売却、担保設定等をするには名義変更が必要
  名義変更をしておかないと、その不動産を売却したり、その不動産を担保に入れて融資を受けるなど、その不動産を活用した取引をすることができません。

時間と共に相続関係が複雑になる
 遺産分割協議をせず、名義変更もしないまま放置してしまうと、当初相続人だった方がその後亡くなってさらに相続が発生して、相続関係がどんどん複雑になっていきます。その結果、顔も見たこともない方と遺産分割協議をしなければならなくなります。

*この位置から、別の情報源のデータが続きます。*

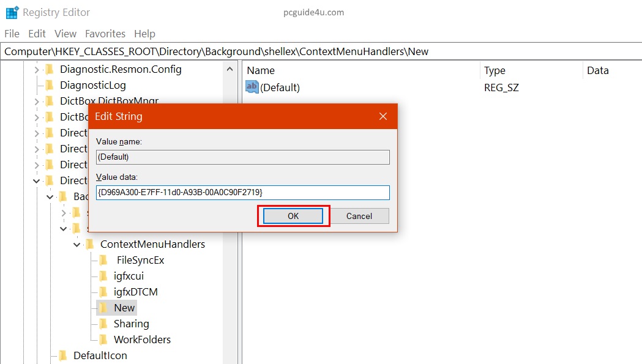Click the Registry Editor app icon
The width and height of the screenshot is (642, 364).
(x=12, y=12)
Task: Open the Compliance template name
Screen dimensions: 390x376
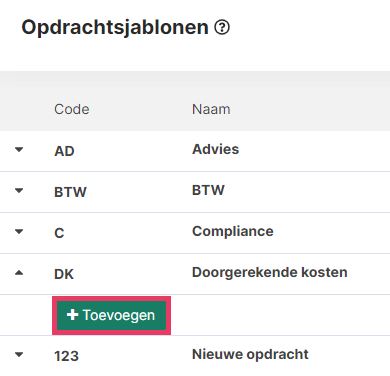Action: [x=233, y=231]
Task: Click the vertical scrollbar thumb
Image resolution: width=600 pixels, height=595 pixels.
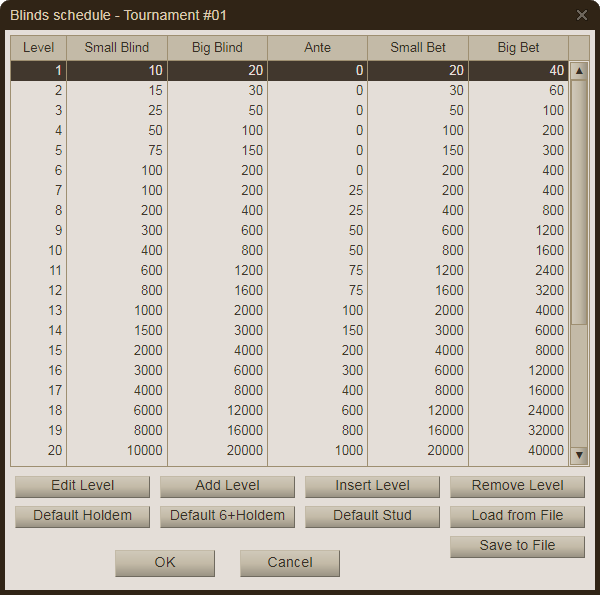Action: click(x=579, y=200)
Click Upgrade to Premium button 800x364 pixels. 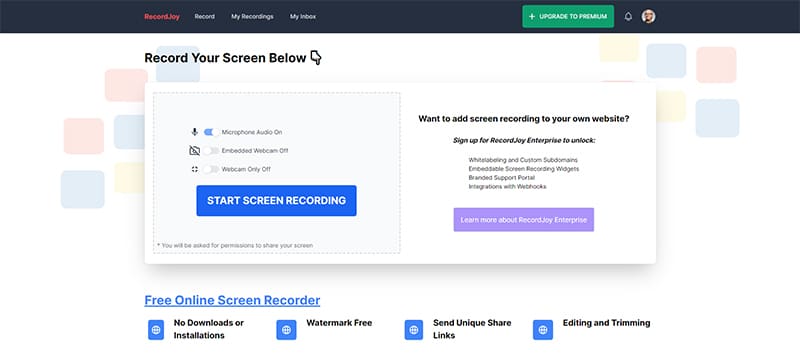click(x=568, y=16)
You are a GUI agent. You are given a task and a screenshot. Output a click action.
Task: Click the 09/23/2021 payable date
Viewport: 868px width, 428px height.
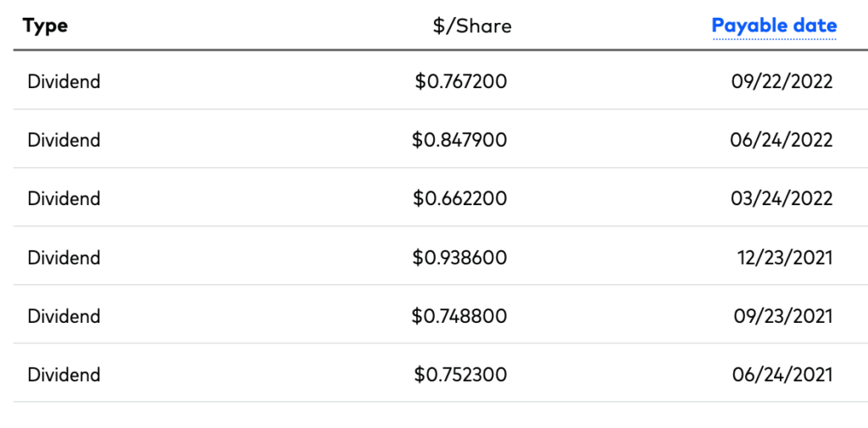point(782,316)
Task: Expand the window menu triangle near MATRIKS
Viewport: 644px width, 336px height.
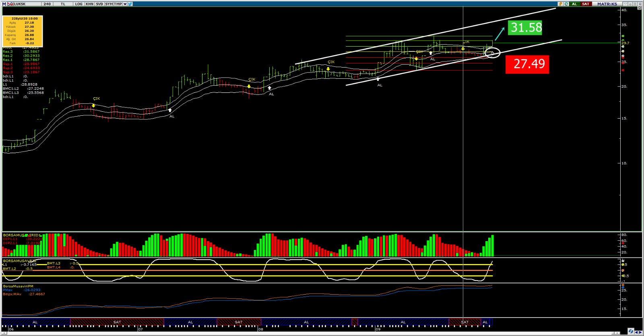Action: (x=625, y=4)
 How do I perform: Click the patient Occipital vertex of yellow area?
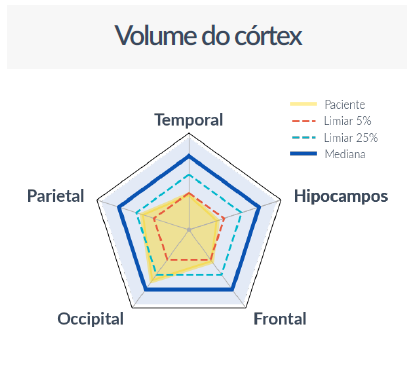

  例えば、当初、父が亡くなったために母Aと子供B、C、Dが相続人であったとします。その 後、Bが死亡すると、Bに子供がない場合はBの相続人としての地位をBの妻Eと母Aが引き継ぎます。さらに、その後Eが死亡すると、Eの承継した地位はE の兄弟F、G及び代襲相続人H、Iに引き継がれていきます。
  そうすると、上記の例では、父の相続手続のために、A、C、D、F、G、H、Iが遺産分割協議を行わなければならないことになってしまうわけです。